◆ **Work to be completed**:
Within the records that follow, restate exactly the lines from the line with "Click the みかん5kg column header" down to the line with "429x621 pixels.", including both. Omit the pictures.
=== Recorded information ===
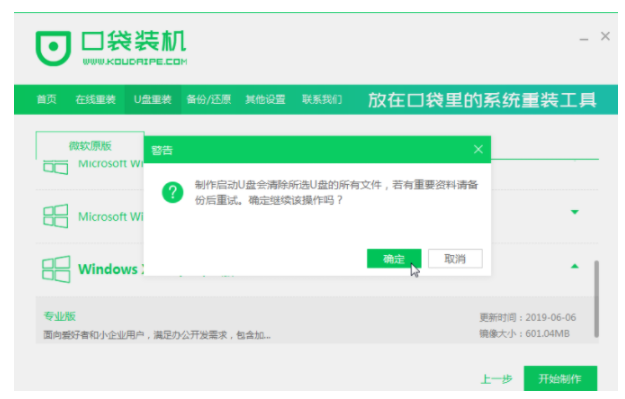Select the U盘重装 tab
The height and width of the screenshot is (399, 625).
coord(153,100)
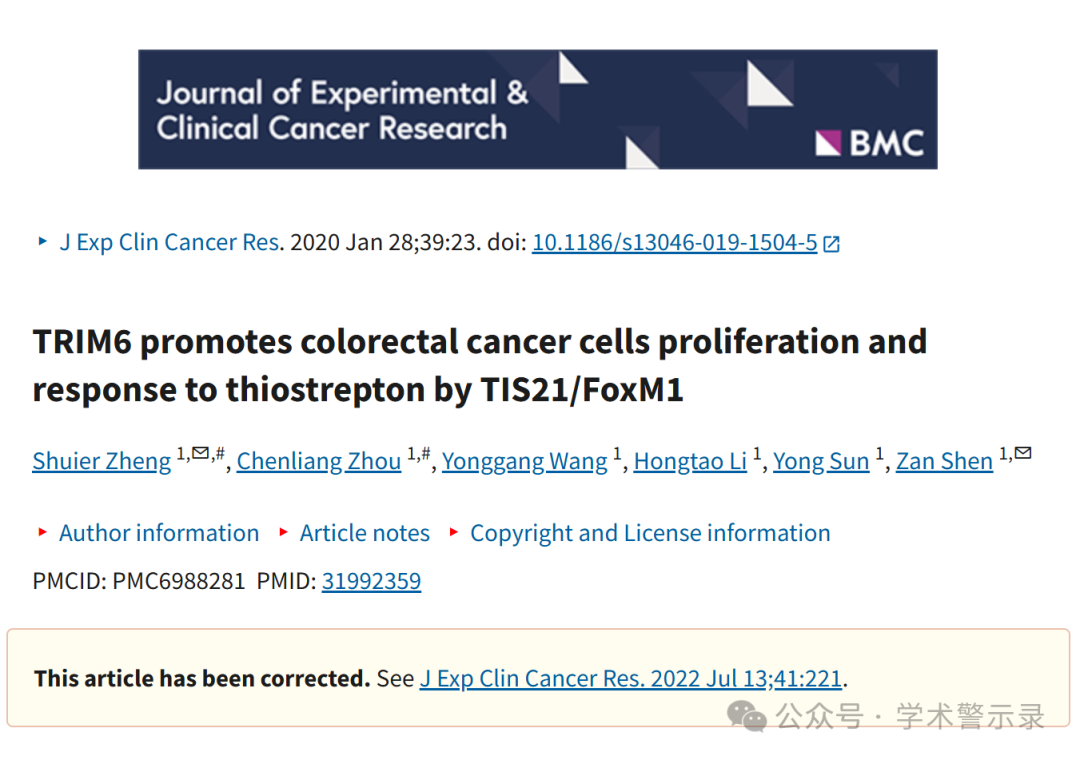Click the BMC logo in banner

869,143
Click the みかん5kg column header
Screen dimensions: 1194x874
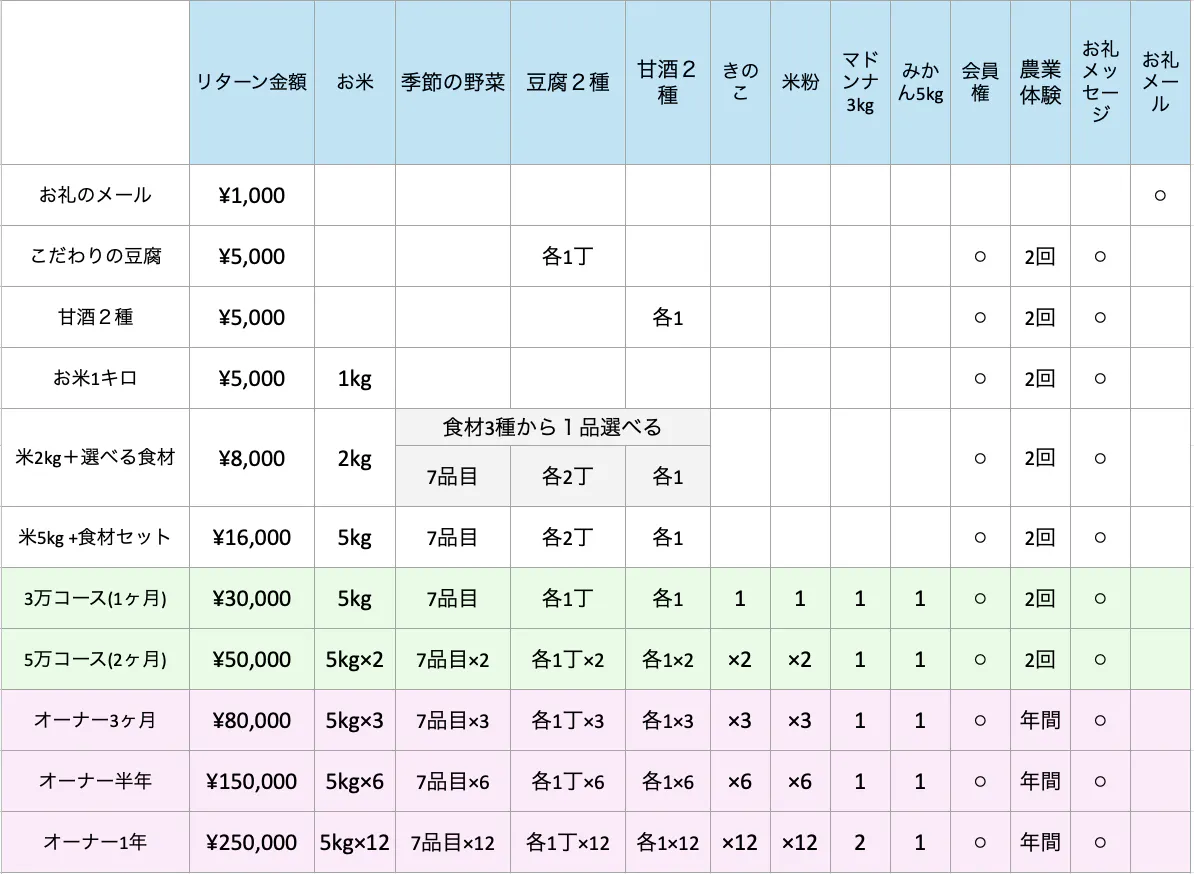(920, 83)
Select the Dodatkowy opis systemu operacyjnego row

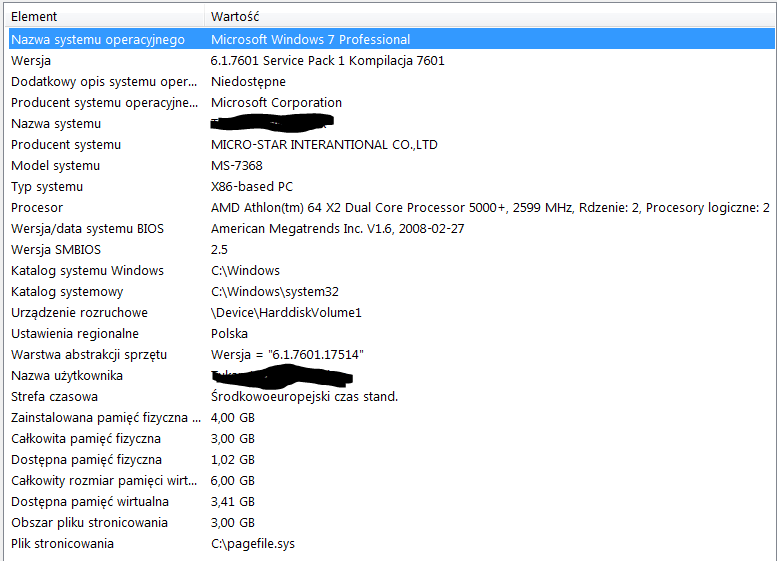104,81
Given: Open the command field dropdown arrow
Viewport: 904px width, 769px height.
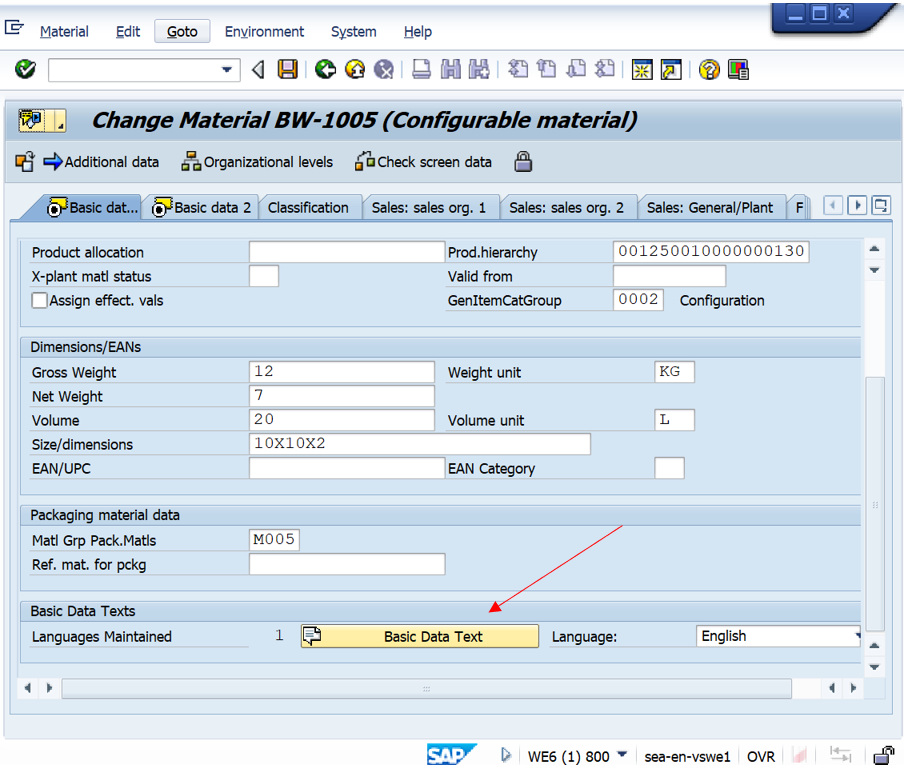Looking at the screenshot, I should [x=228, y=70].
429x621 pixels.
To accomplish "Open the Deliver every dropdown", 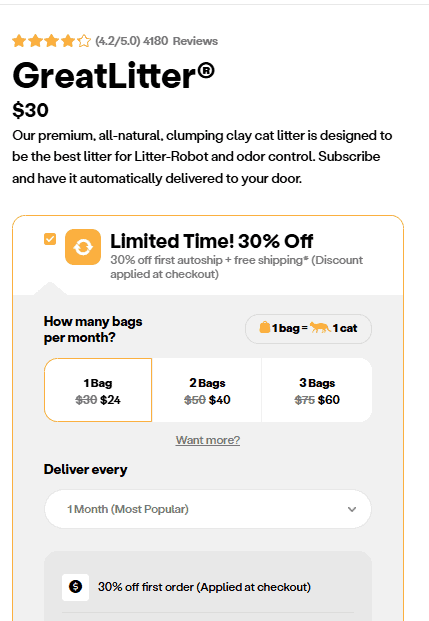I will 208,509.
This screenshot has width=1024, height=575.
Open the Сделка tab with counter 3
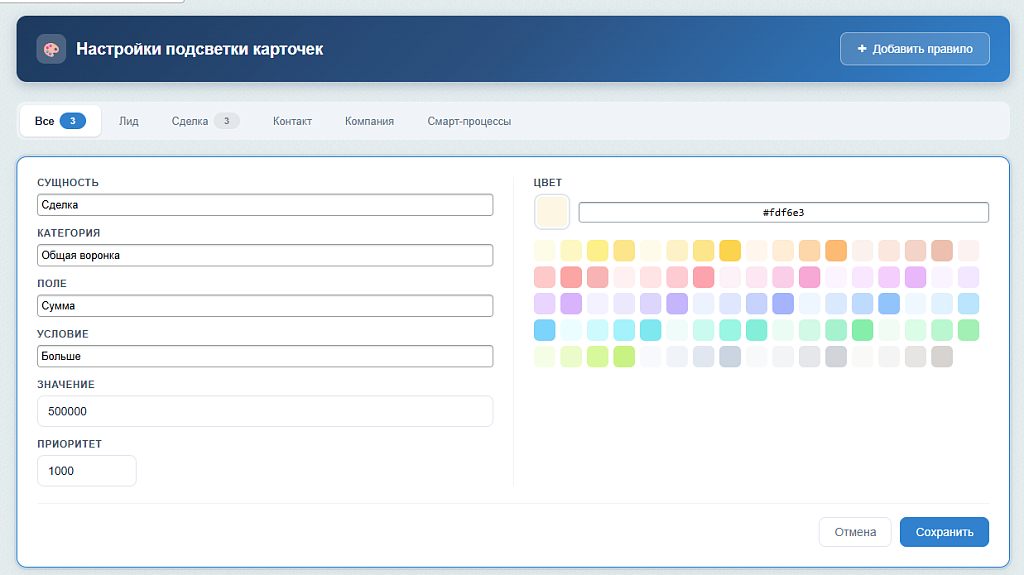click(x=205, y=121)
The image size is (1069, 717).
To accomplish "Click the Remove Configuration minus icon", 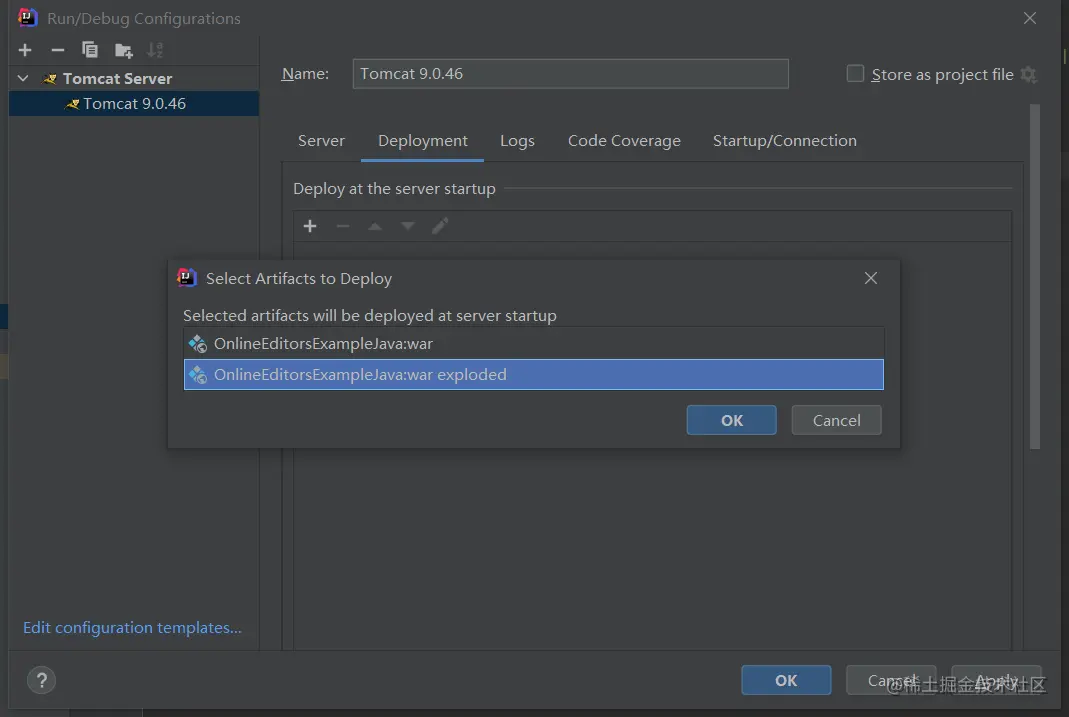I will click(58, 50).

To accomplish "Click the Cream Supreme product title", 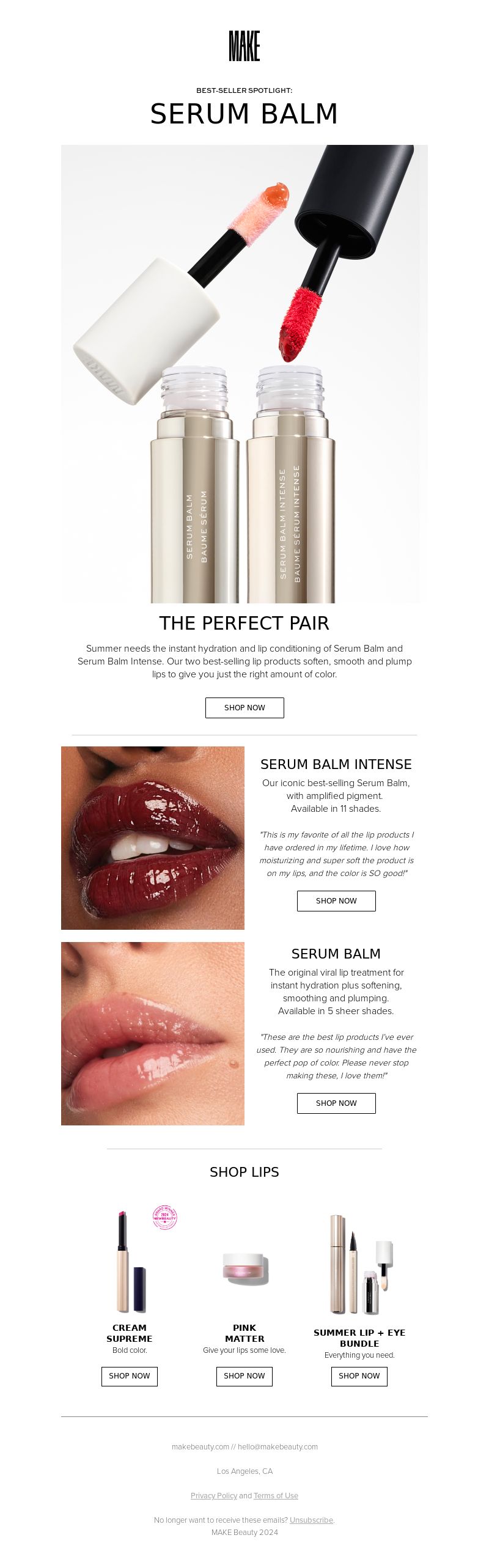I will click(130, 1333).
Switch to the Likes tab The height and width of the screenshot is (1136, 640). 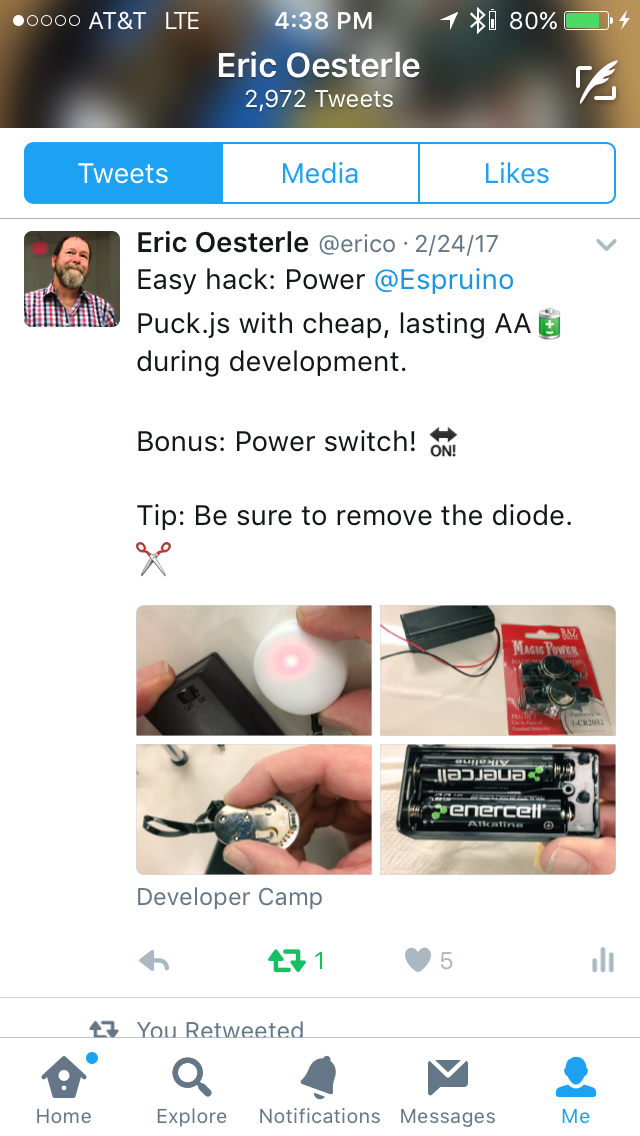[517, 173]
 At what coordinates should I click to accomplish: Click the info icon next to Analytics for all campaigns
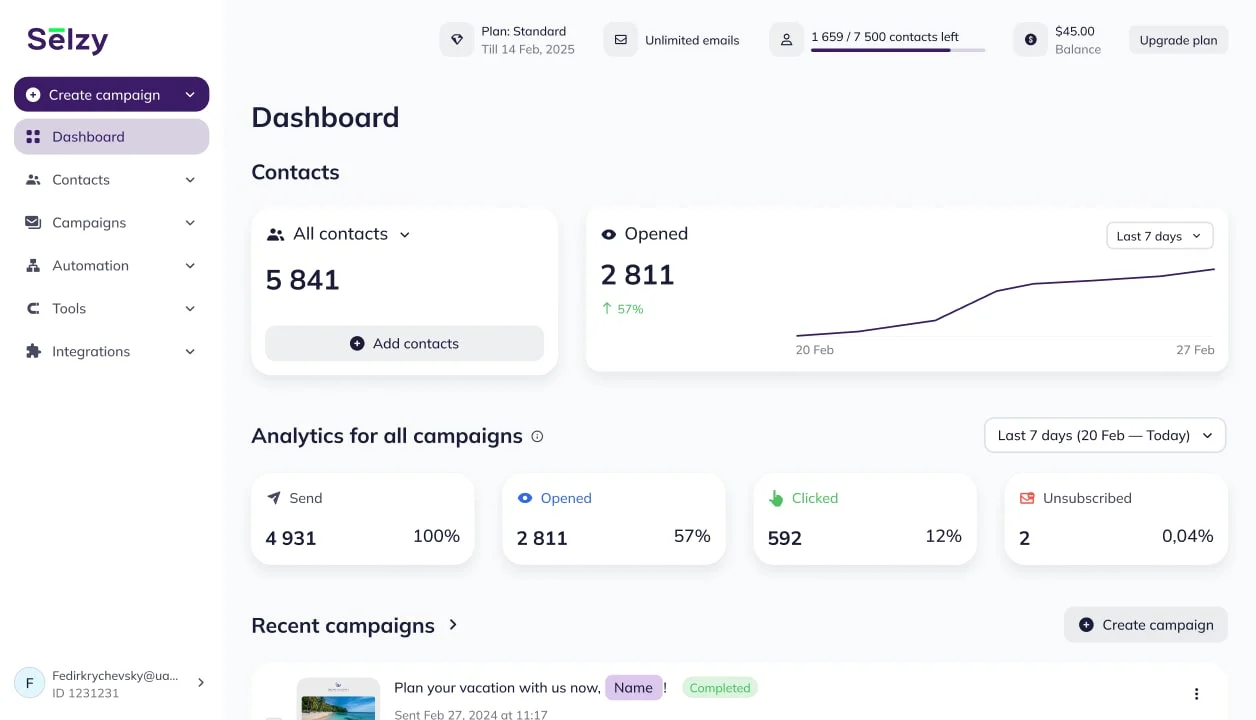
===
◆ **Solution**:
Click the みかん5kg column header
Screen dimensions: 1194x874
(920, 83)
Select the Dodatkowy opis systemu operacyjnego row

104,81
Given: Open the command field dropdown arrow
Viewport: 904px width, 769px height.
Looking at the screenshot, I should [x=228, y=70].
429x621 pixels.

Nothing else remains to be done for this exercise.